Northern Territory landholders, pastoralists, Native Title holders and other occupiers are potentially exposed to significant legal risks regarding land access for petroleum activities due to the current legislative framework in the Northern Territory. 

Gas fracking companies, Origin Energy and Santos, have now commenced drilling and fracking a series of wells on cattle stations overlying the Beetaloo Basin. The NT Fracking Inquiry found that these activities have the potential to cause pollution events in both surface and groundwater. 

There is an argument that the current NT petroleum and water legislation gives a potential defence to gas companies for water pollution in certain circumstances.  

Further, owners and occupiers could be liable if they fail to ‘exercise due diligence and take reasonable steps’ to prevent harm in relation to the acts of a petroleum title holder on their land. 

Protect Country Alliance spokesperson, Graeme Sawyer, urged the government to fix these loopholes in the legislation before it was too late.  

“Rigs are now rolling across the NT and the risks are live, but the laws haven't caught up,” he said.  

“Right now the loopholes in the Water Act and the Petroleum Act are leaving cattle stations and other landholders exposed to damage and legal risks, while the fracking companies appear to have legal protections they can use to avoid offences. 

“We will be calling on the NT Government to repeal section 7(2) Water Act and amend s102(1) and s102A to ensure there are no unintended consequences.  

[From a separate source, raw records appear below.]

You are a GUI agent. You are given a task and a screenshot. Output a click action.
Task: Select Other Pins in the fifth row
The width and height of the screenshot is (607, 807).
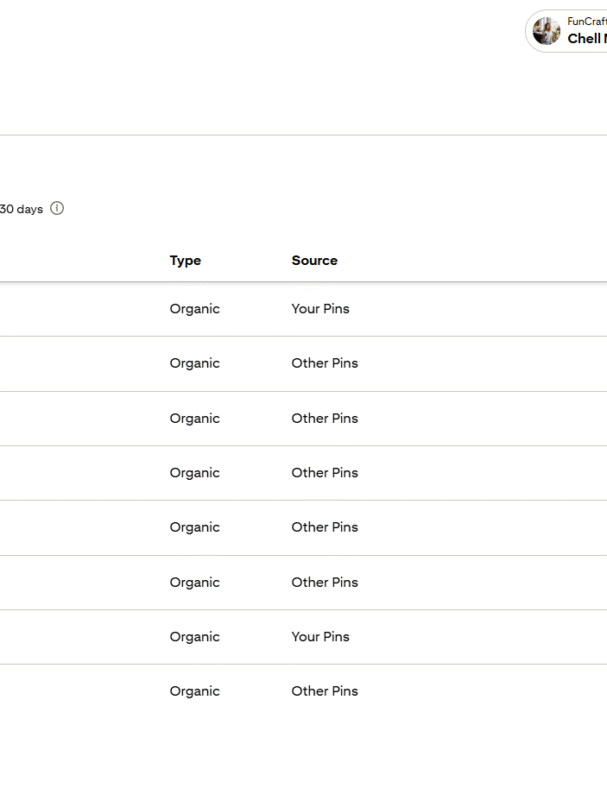tap(324, 527)
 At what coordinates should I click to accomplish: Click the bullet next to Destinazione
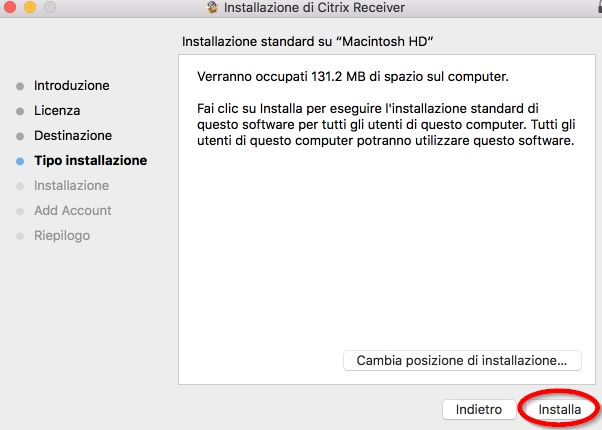click(20, 136)
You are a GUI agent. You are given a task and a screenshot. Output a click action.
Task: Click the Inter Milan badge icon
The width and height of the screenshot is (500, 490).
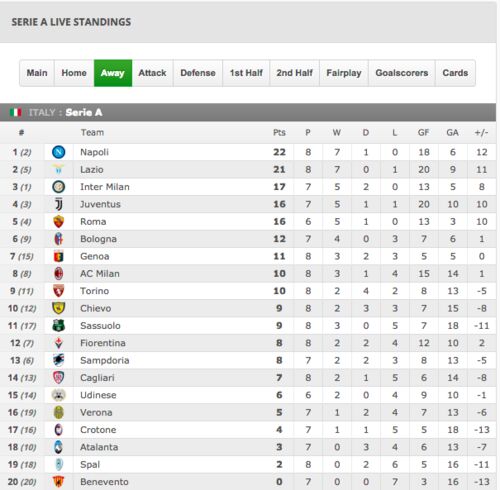59,187
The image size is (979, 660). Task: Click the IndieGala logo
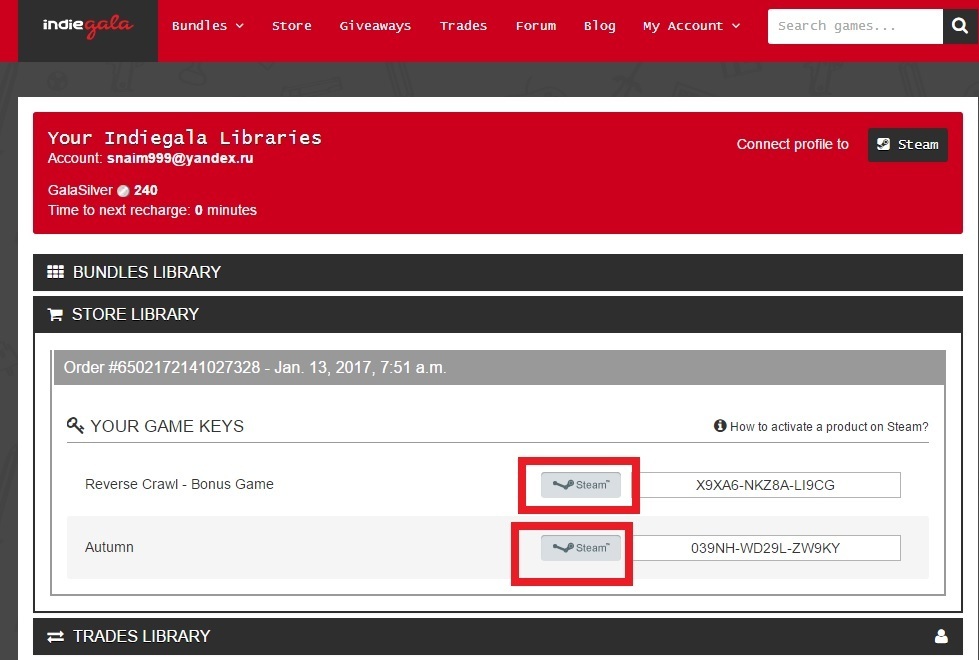[88, 26]
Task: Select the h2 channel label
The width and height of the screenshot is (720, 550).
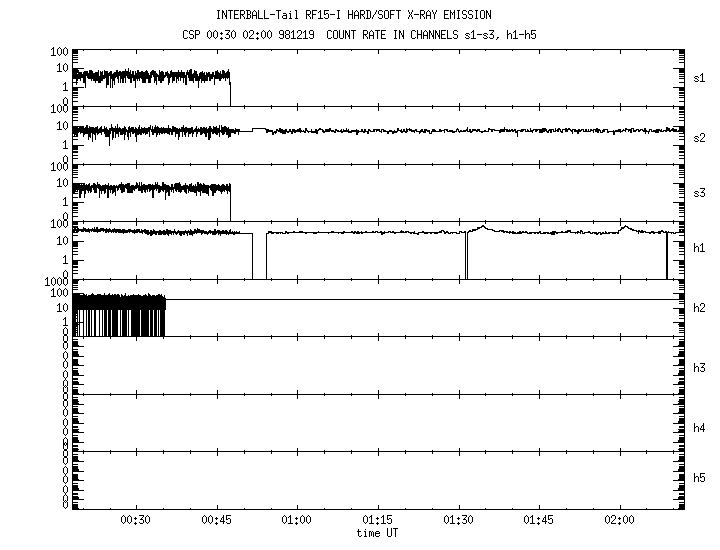Action: (700, 308)
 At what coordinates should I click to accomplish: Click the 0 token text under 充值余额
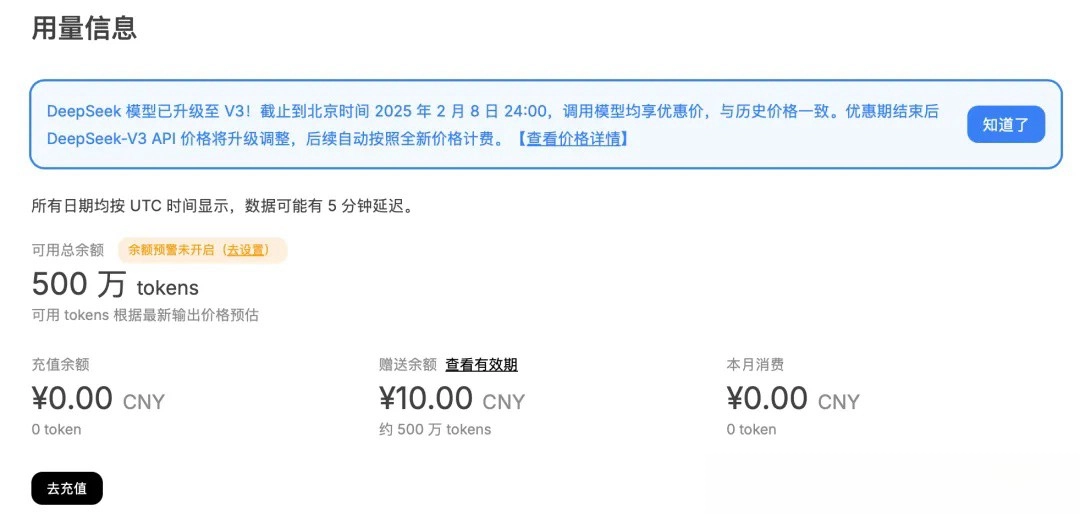pyautogui.click(x=56, y=430)
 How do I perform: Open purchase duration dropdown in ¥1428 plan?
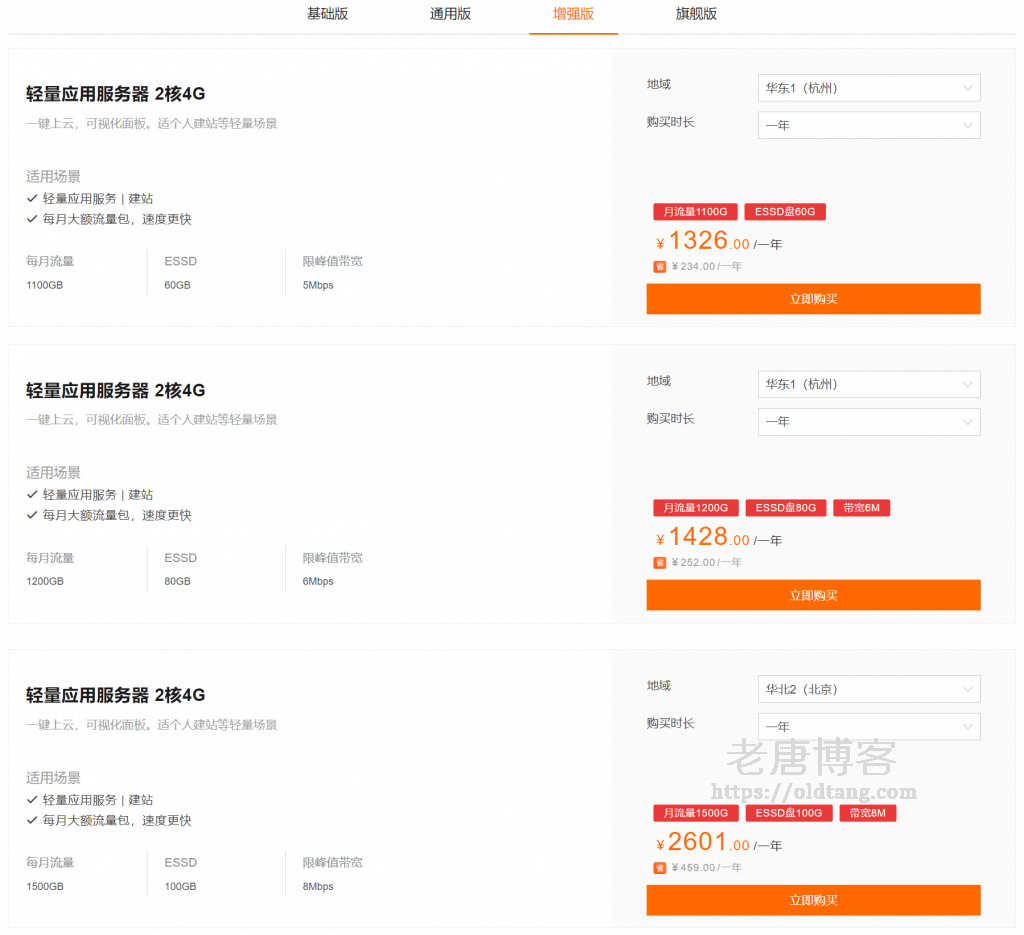click(x=868, y=422)
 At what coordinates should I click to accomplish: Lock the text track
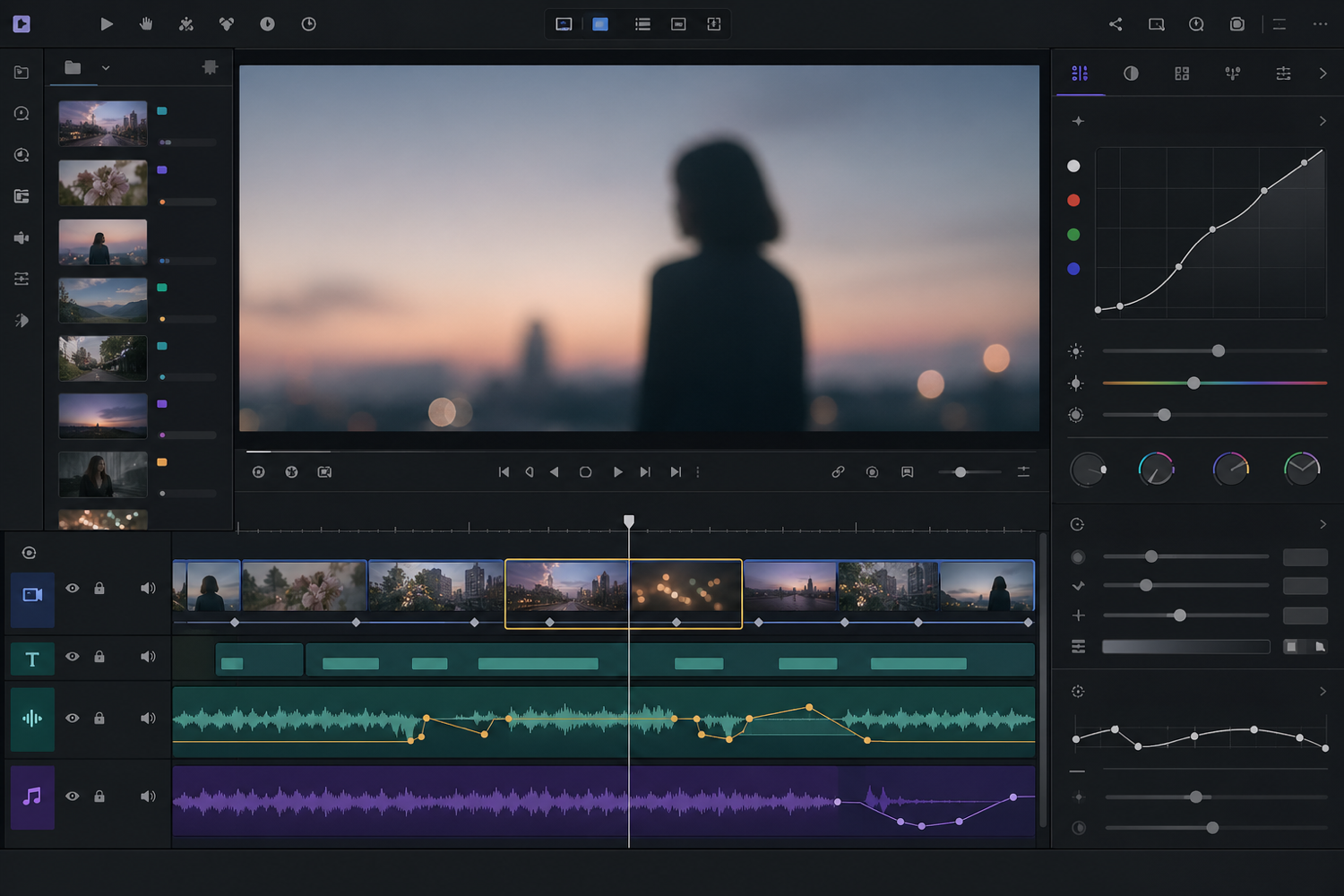99,657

“This fiasco confirms Territorians’ worst fears, that the NT Government is incapable of properly managing fracking activity, and is putting landholders, water security and entire industries like our cattle trade at risk. 

“Gas companies have been given the greenlight to start fracking, yet if there is an accident and pollution event, like inter-aquifer pollution, its landholders who will wear the direct legal and material consequences of the event, and any claims for compensation from neighbours that may arise.” 

“This situation is manifestly unfair. The laws are badly written and have clearly been influenced by the lobbying of gas and other resource companies, to their benefit.” 

It is the view of Ms Marylou Potts, solicitor, who advises landholders, communities and councils in NSW, QLD and the NT in relation to land access, that NT landholders, pastoralists and other occupiers are potentially exposed to significant risks regarding land access from petroleum activities. 

Ms Potts in her recent visit to the NT said, “Currently in the NT landholders carry the risk of the petroleum activities for no benefit, in fact for significant detriment to their business operations, their time and their land.”  

It is Ms Potts’ view that landholders should have statutory immunity from the activities of petroleum companies on their land, as is the case in other jurisdictions.   

Ms Potts argued a landholder should be no worse off as a consequence of a gas company’s activity on the landholder’s land.

Daniel Tapp from Big River Station in the Roper region is among a growing list of pastoralists refusing access to gas companies on their properties. 

“Once fracking companies gain access to our pastoral leases, our rights go out the window and we’re at the mercy of invasive industrial activity, and potential land and water contamination,” Mr Tapp said.

“If contamination issues arise in our water & produce production, these industries will be gone for good.

“What is worse, under current laws it could be the landholder held responsible for any pollution or damage caused by these gas companies on our properties, despite the fact we have been given no choice about them being there. It’s a disgrace.

“My family have run pastoral businesses in the Territory going back generations, and we hope the industry has a strong future going forward. But right now food producers face no bigger threat than onshore gas fracking and the irreversible effects on our land, water and food security. To the Gunner Government I say, if you want a strong and profitable pastoral sector in the Territory, repeal these unjust laws and ban fracking before it’s too late.”